Optionally, after a few minutes of inactivity the user would have
to authenticate again, as signified by key group GK.
Repositories and Backup of Keys
[0158] Each user account may have associated a list of userids that
share that account. This allows for cases such as people sharing
bank accounts, different keys for the same account located on
different computers, and also different levels of access. The
following cases show example scenarios:
Example, Banking
[0159] A married couple (Alice and Bob with child Charlie) have
some accounts jointly, some separate. Each user's accounts thus
contain a number of bank accounts. Each user has a cell phone and a
laptop. Access is by user account (not bank account).
Alice has an account with two public keys attached, labelled phone
and laptop. Under this account are the following bank accounts:
TABLE-US-00014 101 Joint Checking 102 Joint Savings 1911 Personal
checking for Alice 2001 Trust Account for Charlie
Bob's account contains three public keys, one for phone, laptop and
desktop.
TABLE-US-00015 101 Joint Checking 102 Joint Savings 1911 Personal
checking for Alice 2001 Trust Account for Charlie
[0160] Charlie, the child, may be given an account with limited
access to the funds, may be able to look at the balance, perhaps
even withdraw a fixed allowance per week, but does not have full
control of the account. The banking application can define
permissions OWNER (able to withdraw money, transfer out, see
balances, etc), BENEFICIARY (able to see the account), CONTROLLED
(able to withdraw limited amounts under supervision). The local
branch manager who sets up the account might have ACCOUNTSETUP
privilege. Bank employees may be able to look at many customer's
accounts, but will not be authorized to withdraw funds from any of
them. A very limited set of people have ADMIN privilege, allowing
them to change the privilege of users. For security, every time an
account is granted privileges, that action should be logged in an
audit trail.
Example, Online Assessment
[0161] A testing facility for a college includes permissions
REGISTRAR, COURSE_DESIGNER, TEACHER, TA and STUDENT. Students can
take tests but cannot edit or grade them. Teachers can create, edit
and assign tests in classes they teach (but not in other classes).

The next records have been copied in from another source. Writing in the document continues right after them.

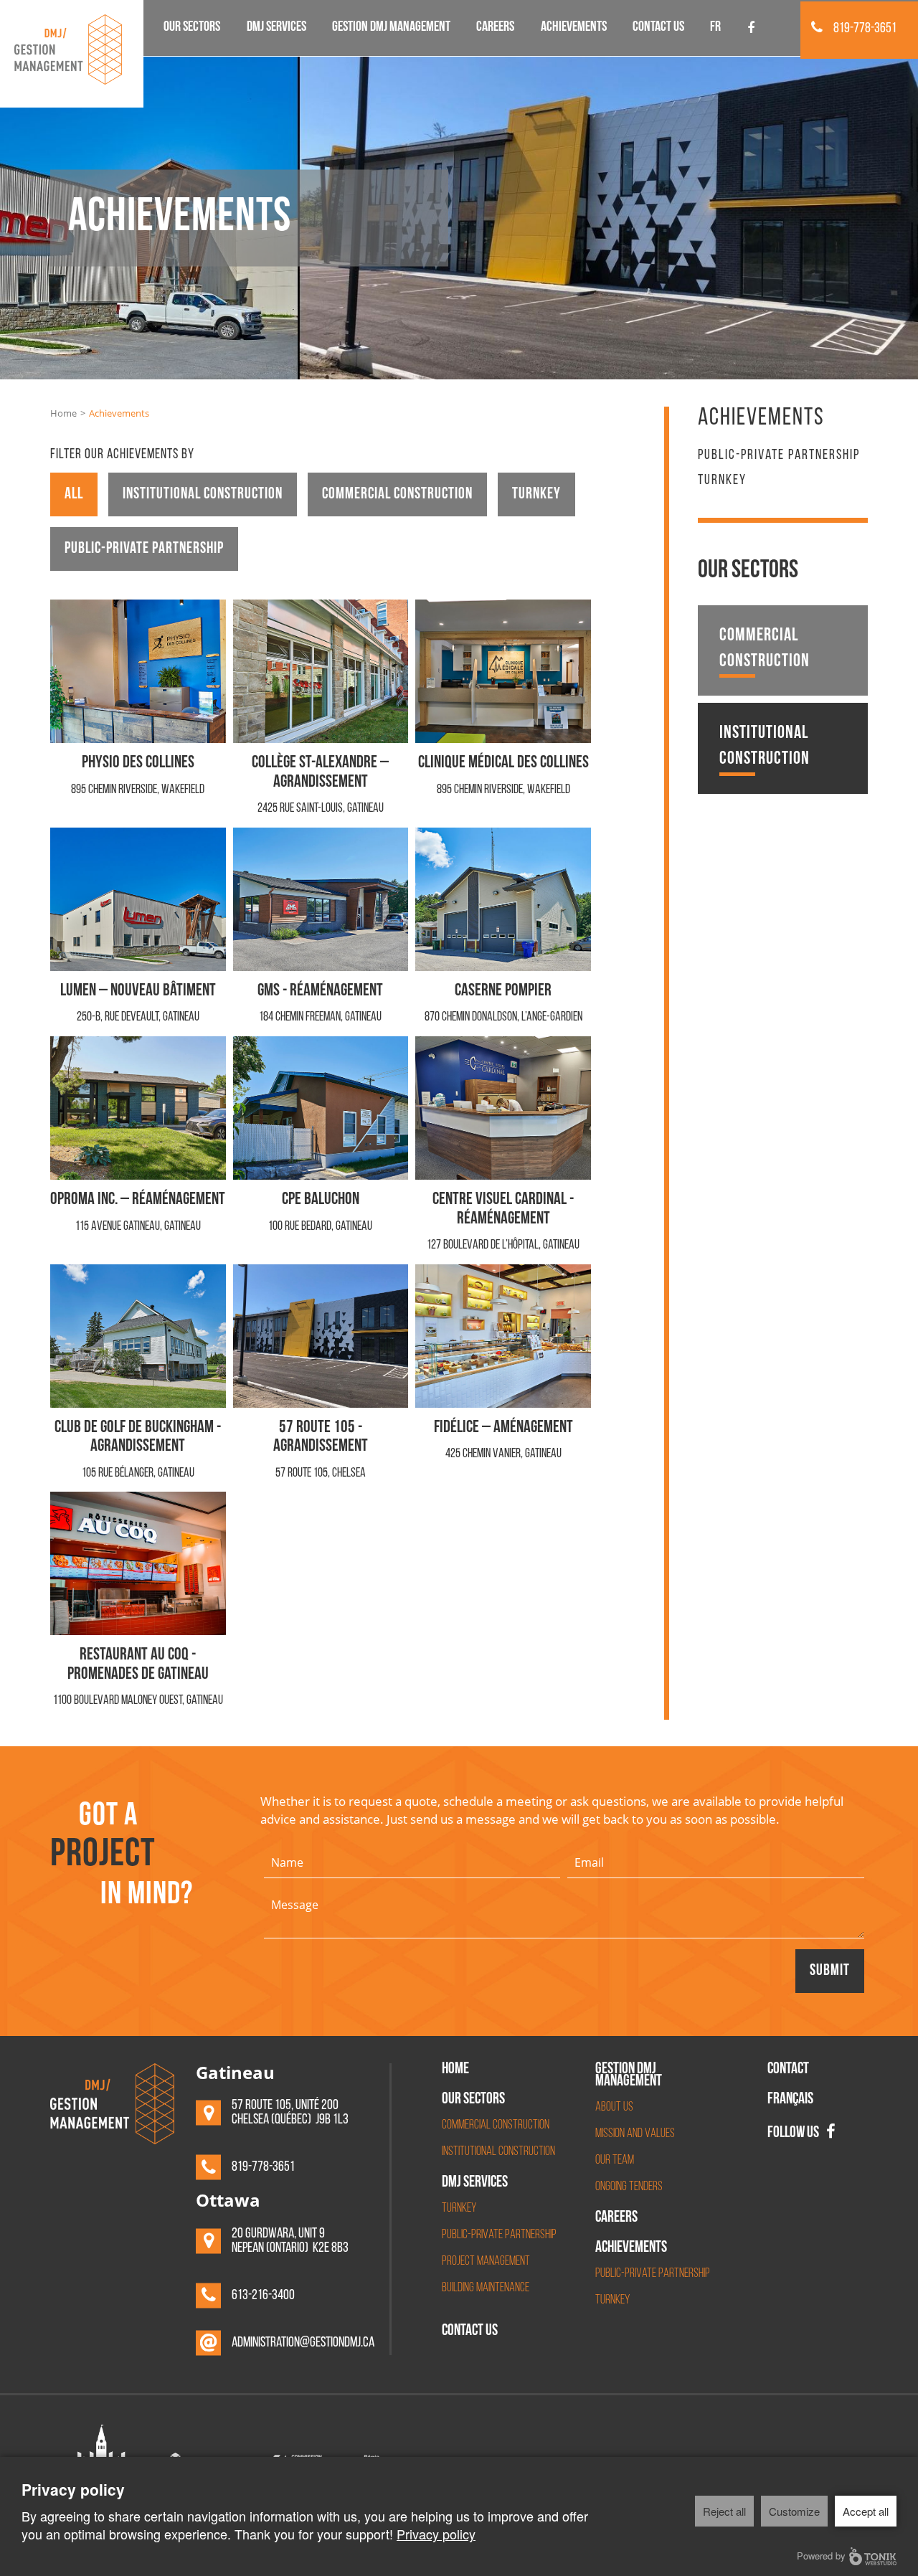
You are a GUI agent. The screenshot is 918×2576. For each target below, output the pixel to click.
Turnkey (536, 494)
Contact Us (658, 28)
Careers (495, 28)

TAs can change grades and edit assignments, but are not allowed to
delete course material.
Backup of Repositories
[0162] A repository used by CSP is a file that is encrypted for
security. It contains a MAC (Message Authentication Code) for the
purposes of verifying that the file has not been tampered with, and
may contain CRC (cyclic redundancy check) or other error correcting
codes to be able to repair any byte errors since the file is so
critical.
[0163] In order to back up this file, it is possible to simply copy
or email it to another computer, store it in the cloud, or back it
up to a memory stick. The file will not be decodable, however,
without one of the ways shown to decrypt it, either a
userid/password, a password with hardware key, or biometric data.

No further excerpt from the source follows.